[SUPPLIED RECORDS — start]

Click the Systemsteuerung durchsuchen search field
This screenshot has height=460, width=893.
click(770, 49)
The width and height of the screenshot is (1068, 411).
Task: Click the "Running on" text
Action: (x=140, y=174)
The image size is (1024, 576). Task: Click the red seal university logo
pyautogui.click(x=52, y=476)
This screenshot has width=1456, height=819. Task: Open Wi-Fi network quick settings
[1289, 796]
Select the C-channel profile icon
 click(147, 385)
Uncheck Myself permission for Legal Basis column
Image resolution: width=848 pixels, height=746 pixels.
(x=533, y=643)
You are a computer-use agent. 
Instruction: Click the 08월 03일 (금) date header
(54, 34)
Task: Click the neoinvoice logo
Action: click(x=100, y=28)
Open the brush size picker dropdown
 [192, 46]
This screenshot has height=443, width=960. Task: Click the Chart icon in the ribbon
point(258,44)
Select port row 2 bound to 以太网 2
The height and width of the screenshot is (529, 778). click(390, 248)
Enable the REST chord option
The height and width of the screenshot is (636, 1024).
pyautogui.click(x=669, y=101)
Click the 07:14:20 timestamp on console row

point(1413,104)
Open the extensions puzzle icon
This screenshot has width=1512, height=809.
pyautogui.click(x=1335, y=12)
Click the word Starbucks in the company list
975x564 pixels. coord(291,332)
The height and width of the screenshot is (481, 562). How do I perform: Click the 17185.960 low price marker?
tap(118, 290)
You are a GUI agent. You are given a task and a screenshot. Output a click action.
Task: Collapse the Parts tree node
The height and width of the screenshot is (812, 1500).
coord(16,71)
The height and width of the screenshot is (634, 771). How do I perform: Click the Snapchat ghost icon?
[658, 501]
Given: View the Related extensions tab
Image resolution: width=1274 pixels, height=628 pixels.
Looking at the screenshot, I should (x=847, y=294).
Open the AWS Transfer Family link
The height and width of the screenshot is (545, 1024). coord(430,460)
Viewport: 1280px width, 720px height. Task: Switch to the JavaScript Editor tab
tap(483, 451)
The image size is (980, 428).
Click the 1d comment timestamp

[SUPPLIED RECORDS — finish]

* _TASK DIRECTIONS_
Word for word, return the lines from the one holding "The height and width of the screenshot is (634, 771)." through the end of the entries above.

* _WRITTEN RESPONSE_
The height and width of the screenshot is (634, 771). How do I perform: Click the Snapchat ghost icon?
[658, 501]
Given: View the Related extensions tab
Image resolution: width=1274 pixels, height=628 pixels.
Looking at the screenshot, I should (x=847, y=294).
Open the AWS Transfer Family link
The height and width of the screenshot is (545, 1024). coord(430,460)
Viewport: 1280px width, 720px height. Task: Switch to the JavaScript Editor tab
tap(483, 451)
The image size is (980, 428).
Click the 1d comment timestamp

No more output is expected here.